## LISTED RECORDS
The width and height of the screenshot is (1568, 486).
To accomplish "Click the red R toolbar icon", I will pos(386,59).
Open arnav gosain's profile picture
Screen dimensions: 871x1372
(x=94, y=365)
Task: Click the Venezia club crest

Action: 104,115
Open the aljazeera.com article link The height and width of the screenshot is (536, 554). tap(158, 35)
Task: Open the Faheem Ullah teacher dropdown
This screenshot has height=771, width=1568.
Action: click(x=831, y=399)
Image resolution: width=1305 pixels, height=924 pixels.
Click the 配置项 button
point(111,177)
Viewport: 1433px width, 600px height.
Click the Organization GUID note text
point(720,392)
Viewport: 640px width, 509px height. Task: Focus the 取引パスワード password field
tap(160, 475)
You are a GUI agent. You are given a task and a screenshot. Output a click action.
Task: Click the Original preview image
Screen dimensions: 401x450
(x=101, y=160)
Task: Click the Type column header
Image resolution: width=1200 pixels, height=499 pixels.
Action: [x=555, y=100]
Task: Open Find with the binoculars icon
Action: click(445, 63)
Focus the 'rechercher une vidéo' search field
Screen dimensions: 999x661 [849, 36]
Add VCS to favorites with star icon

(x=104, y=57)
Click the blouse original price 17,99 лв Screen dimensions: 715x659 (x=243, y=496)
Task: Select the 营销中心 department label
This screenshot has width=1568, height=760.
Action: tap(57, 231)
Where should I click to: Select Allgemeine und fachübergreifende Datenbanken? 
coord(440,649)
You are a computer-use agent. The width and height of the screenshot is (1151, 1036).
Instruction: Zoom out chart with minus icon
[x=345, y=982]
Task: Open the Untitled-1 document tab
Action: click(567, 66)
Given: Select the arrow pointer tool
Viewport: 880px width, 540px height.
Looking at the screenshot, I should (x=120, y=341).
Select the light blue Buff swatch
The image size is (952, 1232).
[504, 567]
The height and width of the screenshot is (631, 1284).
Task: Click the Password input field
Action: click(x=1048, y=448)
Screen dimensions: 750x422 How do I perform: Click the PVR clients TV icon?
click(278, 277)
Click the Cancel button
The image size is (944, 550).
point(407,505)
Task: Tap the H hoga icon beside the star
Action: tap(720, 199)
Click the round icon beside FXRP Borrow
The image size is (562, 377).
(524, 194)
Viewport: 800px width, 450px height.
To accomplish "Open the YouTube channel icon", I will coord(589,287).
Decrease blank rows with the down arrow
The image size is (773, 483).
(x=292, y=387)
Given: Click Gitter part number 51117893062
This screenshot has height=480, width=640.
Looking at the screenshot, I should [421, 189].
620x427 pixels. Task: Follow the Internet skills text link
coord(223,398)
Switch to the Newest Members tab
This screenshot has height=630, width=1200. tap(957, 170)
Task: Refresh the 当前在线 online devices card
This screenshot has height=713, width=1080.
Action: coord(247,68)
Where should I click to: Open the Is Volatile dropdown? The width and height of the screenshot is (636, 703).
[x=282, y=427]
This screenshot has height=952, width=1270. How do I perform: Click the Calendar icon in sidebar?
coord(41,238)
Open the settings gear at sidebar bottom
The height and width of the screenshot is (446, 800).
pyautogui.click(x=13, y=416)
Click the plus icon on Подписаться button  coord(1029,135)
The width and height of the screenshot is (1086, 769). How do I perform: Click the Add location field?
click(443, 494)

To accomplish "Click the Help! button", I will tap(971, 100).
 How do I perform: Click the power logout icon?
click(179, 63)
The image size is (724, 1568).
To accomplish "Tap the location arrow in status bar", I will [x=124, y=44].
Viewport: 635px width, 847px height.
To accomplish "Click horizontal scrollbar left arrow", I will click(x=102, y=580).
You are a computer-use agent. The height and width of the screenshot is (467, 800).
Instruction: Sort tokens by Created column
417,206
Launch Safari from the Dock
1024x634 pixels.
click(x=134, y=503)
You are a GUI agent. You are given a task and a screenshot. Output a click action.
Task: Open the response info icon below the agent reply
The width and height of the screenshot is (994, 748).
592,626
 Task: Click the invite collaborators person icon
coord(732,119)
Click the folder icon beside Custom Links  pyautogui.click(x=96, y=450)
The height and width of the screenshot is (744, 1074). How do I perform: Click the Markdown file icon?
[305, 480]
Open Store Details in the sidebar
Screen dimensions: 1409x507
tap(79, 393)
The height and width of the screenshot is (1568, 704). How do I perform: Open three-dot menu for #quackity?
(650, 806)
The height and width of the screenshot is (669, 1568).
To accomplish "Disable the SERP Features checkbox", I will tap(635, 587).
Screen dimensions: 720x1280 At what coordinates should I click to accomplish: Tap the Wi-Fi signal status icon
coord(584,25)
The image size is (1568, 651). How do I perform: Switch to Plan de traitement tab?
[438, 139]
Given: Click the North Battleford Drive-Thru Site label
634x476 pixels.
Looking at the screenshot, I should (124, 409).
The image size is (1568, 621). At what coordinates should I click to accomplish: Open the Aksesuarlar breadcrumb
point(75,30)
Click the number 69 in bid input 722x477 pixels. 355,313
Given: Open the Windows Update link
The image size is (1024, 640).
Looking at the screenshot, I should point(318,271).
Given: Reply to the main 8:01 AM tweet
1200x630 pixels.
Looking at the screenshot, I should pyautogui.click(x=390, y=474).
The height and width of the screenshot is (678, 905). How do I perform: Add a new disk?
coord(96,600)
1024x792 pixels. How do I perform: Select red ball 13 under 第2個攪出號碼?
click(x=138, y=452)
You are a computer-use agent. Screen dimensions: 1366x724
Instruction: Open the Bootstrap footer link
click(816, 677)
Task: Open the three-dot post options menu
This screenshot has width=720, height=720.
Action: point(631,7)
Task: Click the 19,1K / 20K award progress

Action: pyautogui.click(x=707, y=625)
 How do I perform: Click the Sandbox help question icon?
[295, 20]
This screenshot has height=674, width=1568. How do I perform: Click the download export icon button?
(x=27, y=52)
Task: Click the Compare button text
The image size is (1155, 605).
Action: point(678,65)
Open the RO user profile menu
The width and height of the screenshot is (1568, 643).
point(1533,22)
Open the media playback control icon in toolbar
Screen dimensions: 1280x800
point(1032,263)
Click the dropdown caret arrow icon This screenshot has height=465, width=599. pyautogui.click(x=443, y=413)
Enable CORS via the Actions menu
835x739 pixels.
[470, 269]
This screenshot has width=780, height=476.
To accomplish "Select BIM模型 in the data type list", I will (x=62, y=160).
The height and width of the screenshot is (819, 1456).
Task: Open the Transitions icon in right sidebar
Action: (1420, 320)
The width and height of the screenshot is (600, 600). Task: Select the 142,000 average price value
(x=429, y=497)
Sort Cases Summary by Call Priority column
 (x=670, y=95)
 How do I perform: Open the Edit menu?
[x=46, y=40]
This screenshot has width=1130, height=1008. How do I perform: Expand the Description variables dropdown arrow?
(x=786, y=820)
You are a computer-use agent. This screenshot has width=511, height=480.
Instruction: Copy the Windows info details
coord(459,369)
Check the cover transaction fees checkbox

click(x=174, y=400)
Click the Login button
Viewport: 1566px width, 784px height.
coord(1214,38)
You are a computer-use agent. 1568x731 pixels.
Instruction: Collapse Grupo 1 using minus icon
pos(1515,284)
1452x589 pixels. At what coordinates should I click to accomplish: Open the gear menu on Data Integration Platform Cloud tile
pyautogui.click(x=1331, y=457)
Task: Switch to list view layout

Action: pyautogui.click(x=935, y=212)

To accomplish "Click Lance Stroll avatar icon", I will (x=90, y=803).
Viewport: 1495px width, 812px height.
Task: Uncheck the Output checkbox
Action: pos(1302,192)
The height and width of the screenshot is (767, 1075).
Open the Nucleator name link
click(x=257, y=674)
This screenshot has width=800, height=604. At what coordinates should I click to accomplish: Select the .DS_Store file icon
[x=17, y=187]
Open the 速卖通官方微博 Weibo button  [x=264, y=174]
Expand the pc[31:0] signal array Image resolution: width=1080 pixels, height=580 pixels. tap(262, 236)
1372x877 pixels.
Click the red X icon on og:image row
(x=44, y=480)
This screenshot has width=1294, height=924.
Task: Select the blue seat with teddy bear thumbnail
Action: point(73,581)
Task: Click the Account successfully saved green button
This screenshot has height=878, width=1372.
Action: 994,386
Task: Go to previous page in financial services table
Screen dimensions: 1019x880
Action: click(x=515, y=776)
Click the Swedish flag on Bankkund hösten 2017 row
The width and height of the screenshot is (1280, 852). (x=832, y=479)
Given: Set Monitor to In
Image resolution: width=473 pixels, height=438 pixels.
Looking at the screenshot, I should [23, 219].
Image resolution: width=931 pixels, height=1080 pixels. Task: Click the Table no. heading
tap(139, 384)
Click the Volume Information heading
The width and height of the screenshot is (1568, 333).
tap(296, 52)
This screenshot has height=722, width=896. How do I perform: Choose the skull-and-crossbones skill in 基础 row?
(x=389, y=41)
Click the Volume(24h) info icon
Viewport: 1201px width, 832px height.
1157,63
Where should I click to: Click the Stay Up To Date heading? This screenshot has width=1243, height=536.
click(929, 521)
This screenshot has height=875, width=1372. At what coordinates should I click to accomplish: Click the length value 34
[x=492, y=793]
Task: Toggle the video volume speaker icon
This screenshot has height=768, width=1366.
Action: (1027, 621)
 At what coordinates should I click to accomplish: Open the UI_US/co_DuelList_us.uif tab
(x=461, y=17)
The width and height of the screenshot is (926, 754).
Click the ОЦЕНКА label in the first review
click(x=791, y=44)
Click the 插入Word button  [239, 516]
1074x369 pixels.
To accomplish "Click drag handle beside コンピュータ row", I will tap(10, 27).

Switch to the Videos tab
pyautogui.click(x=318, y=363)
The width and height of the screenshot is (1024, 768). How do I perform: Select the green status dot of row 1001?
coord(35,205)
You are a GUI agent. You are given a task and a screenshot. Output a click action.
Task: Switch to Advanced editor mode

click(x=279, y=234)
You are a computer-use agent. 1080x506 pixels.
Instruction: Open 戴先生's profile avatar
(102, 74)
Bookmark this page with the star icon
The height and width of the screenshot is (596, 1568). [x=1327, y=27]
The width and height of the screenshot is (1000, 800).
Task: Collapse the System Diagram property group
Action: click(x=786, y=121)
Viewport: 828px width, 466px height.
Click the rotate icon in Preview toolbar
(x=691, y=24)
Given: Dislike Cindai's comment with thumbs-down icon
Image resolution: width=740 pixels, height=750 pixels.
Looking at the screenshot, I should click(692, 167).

## ASSIGNMENT
Please copy only the lines from the one with "Given: Dislike Cindai's" through the final line of the records above, both ends included.

## WRITTEN ANSWER
Given: Dislike Cindai's comment with thumbs-down icon
Image resolution: width=740 pixels, height=750 pixels.
Looking at the screenshot, I should click(692, 167).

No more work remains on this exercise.